La irresponsabilidad fue la causante de la última derrota de Luis Pérez en su defensa de la corona ante el ghanés Joseph Agbeko.
Ricardo Mayorga, en cambio, venció a un devaluado Fernando Vargas en su último combate de noviembre del año pasado.
Y aunque vienen de conseguir resultados distintos, ambos serán grandes protagonistas en esta recta final del mes de septiembre, con Pérez enfrentando este jueves al panameño Ricardo Córdoba por la corona interina supergallo de la AMB y con Mayorga chocando el día 27 con Shane Mosley, en California.
Ambos compromisos son igual de difíciles. Córdoba nunca ha sido campeón mundial, pero tiene experiencia en dos peleas de título y peleará en casa, con el respaldo del público y por supuesto con cierta inclinación de los jueces, por su condición de local.
Pero tampoco hay que descartar su buen boxeo, esa técnica del pugilismo panameño que siempre ha metido en problemas a los nicas.

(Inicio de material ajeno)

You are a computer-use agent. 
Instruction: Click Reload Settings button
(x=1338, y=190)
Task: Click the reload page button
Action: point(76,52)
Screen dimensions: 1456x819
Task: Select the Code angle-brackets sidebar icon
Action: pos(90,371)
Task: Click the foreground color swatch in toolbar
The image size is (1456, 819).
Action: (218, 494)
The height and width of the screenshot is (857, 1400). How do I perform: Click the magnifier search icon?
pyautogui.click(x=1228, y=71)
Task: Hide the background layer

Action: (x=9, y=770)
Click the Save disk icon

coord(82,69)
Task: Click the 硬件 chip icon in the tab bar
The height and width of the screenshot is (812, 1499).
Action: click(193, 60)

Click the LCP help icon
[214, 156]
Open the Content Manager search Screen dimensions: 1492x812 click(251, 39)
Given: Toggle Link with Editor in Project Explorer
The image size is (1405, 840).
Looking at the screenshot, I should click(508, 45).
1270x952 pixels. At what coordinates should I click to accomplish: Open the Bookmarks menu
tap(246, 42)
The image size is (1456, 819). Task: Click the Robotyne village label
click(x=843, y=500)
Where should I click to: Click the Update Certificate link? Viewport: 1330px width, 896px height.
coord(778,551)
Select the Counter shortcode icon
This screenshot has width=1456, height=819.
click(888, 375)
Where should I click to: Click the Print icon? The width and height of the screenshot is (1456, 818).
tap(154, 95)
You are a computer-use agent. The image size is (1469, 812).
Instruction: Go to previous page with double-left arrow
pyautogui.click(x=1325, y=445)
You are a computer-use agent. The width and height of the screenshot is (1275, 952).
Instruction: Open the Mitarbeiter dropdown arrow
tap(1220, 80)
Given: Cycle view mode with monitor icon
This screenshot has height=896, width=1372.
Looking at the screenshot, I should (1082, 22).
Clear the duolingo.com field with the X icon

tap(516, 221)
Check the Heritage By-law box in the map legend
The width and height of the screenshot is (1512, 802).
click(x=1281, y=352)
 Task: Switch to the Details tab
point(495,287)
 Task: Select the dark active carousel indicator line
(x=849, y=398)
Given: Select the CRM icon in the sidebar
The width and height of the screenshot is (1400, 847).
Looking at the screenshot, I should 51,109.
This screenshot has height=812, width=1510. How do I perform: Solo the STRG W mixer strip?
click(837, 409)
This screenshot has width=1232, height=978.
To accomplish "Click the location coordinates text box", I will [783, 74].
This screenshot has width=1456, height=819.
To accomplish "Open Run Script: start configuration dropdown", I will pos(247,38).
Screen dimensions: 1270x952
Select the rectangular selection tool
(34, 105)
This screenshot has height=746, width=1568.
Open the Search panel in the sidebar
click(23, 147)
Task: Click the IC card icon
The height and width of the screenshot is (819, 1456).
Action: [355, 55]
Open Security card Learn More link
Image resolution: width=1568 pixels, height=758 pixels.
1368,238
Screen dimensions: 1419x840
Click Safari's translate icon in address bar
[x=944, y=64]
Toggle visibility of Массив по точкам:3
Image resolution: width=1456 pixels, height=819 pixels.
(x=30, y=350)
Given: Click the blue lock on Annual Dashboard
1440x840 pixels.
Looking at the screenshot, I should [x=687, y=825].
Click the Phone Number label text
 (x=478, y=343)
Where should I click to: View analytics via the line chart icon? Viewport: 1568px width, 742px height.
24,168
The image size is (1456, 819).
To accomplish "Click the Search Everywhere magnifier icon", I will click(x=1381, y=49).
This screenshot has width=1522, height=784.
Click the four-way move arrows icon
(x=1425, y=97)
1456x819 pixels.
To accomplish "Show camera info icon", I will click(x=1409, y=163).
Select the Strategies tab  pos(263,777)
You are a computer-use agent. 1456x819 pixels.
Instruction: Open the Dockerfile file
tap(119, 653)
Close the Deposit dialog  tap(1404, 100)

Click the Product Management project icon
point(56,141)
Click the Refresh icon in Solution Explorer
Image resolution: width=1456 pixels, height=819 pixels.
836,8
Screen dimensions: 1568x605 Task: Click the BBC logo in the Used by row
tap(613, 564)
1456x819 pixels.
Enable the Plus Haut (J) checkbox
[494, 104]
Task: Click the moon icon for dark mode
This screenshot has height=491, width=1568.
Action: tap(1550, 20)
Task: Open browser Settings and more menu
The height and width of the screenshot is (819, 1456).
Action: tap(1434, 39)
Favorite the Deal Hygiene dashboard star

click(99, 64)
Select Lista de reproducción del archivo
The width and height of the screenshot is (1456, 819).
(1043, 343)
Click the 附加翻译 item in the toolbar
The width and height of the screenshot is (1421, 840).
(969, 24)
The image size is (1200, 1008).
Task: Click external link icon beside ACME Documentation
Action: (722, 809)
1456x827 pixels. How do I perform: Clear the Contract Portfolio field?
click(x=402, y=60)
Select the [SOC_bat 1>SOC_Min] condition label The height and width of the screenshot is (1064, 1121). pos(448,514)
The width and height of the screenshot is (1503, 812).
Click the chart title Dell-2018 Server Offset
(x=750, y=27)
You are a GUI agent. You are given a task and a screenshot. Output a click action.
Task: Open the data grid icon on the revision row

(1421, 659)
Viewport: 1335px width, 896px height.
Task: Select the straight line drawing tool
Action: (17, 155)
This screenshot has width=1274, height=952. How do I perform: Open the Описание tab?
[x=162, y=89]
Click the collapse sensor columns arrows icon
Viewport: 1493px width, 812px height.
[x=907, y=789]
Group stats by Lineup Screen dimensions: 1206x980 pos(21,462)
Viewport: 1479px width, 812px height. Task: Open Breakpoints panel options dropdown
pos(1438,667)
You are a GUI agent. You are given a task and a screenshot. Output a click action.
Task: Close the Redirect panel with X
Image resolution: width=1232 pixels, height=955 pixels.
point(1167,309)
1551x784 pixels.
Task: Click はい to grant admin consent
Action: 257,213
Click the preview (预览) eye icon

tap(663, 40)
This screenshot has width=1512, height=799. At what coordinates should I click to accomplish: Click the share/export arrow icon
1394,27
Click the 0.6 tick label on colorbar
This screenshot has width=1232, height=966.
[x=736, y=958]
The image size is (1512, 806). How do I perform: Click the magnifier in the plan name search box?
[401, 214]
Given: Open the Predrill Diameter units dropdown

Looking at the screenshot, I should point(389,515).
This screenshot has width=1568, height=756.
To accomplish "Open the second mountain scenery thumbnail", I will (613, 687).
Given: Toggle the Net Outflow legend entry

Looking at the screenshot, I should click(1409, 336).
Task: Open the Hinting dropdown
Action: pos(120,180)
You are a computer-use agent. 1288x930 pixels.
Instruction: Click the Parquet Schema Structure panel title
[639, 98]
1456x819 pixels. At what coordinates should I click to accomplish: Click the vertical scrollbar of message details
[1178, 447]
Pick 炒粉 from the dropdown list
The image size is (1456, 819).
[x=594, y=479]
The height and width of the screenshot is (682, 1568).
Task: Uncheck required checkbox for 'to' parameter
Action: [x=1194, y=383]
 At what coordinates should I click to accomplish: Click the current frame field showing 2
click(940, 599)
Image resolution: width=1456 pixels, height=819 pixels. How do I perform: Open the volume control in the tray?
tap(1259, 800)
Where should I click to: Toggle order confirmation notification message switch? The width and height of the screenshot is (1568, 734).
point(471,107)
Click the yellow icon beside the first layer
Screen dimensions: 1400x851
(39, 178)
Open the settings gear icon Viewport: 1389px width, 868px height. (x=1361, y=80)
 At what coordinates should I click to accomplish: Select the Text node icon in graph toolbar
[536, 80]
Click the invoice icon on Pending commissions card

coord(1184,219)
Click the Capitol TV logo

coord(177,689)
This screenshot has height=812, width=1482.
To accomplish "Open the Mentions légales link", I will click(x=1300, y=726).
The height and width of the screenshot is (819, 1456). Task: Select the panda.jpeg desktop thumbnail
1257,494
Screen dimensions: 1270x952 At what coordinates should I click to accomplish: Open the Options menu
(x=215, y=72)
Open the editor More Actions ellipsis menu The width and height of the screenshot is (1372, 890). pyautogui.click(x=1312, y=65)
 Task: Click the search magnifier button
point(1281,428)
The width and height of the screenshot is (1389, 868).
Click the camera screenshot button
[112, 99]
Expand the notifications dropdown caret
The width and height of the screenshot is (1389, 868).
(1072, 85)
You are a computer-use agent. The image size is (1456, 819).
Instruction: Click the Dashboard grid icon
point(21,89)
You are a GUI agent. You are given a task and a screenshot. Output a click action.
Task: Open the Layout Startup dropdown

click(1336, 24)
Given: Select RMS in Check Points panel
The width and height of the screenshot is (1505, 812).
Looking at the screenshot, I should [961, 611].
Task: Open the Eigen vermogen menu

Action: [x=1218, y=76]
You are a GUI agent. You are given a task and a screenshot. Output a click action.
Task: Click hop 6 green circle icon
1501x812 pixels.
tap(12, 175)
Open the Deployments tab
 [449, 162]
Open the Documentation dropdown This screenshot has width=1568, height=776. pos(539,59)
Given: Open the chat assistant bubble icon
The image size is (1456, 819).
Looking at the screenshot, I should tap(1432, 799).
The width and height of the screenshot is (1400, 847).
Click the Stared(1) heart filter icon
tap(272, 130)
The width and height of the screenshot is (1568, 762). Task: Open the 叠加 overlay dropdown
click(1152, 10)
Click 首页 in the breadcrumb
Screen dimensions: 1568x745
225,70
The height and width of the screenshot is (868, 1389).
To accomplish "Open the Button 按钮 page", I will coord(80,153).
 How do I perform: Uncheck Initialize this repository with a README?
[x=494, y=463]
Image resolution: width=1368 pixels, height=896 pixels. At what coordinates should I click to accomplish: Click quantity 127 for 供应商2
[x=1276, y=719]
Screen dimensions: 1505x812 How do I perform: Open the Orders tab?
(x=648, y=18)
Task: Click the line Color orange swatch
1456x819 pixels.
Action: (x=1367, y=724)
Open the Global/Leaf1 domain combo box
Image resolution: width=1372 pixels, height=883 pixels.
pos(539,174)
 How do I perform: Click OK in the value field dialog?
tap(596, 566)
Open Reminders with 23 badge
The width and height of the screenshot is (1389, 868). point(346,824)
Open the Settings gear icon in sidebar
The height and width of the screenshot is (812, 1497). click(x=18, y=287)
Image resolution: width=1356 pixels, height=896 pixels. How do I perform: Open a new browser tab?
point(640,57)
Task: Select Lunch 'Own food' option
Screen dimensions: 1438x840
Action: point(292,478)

Por algo ningún nica ha ganando una corona en Panamá, con Alexis Argüello encabezando la lista y con las últimas dos caídas de Nerys Espinoza ante Roberto Vásquez y Adonis Rivas ante el fallecido Pedro Alcázar.
Mi principal preocupación con Pérez es que no contó con sparrings que se asemejen a la calidad de Córdoba. Claro que se hizo el esfuerzo, pero sólo con intenciones no se triunfa en este deporte.
Ojalá que a Luis no le haga falta este guanteo con boxeadores de la movilidad y calidad de Córdoba. Tiene a su favor su media docena de peleas de título mundial, de las cuales sólo ha perdido una ante Agbeko.
Físicamente, Pérez es fuerte. Hace cinco años, combatiendo en la división supermosca, desbarató a Félix Machado en par de peleas, y luego lo vimos salir adelante ante Luis Bolaño, Dimitri Kirilov, Genaro García, hasta su traspiés ante Agbeko.
De lo que sí estoy seguro, es de que en esta ocasión Pérez irá en mejores condiciones físicas. Ahora no se sacrificó en el peso y no aguantó tanta hambre, porque desde una semana antes de la pelea apenas estaba 1-2 libras arriba de la división supergallo (122 libras).
Sin duda alguna, ganar en Panamá es complicado. Pero Pérez no es un niño en el boxeo, ha enfrentado a buenos peleadores en su carrera, y debe emplearse a fondo para vencer a Córdoba por la vía de las tarjetas o mejor aún por nocaut.
Mayorga igualmente tiene un compromiso complicado el 27 de septiembre en Estados Unidos.
Shane Mosley ha sido uno de los mejores estilistas, pero ha perdido muchas de sus condiciones.
Mosley perdió su última pelea ante Miguel Cotto, y aunque antes venía de conseguir cinco triunfos, dos de ellos ante el mismo Vargas, este Mosley del 2008 no es el mismo que derrotó a Oscar De La Hoya en el 2000 y el 2003.
Mosley ha perdido velocidad y potencia en sus puños, sobre todo porque ascendió hasta la división superwelter (154 libras), donde luce muy pequeño.
Debe mantener un poco de la velocidad que le caracterizó, pero la fortaleza no debe ser la misma.
Y ahí es donde Mayorga podría aprovecharlo, sobre todo si realmente ha realizado una buena preparación en Florida.
Considero que Mayorga tiene buenas posibilidades de imponerse ante este desgastado Mosley.
El panameño Rigoberto Garibaldi le ha exigido al máximo y el nica se ha esforzado por prepararse, porque sabe que su carrera podría abreviarse radicalmente si luce mal en este pleito.
Mayorga ha mostrado señales de madurez para este compromiso, desde el momento que decidió contratar nuevamente a Garibaldi y su traslado a Florida para entrenarse. Mayorga debe ganar este duelo, no tiene otra opción, porque así tendría la oportunidad de una pelea mayor y por supuesto mayores ingresos.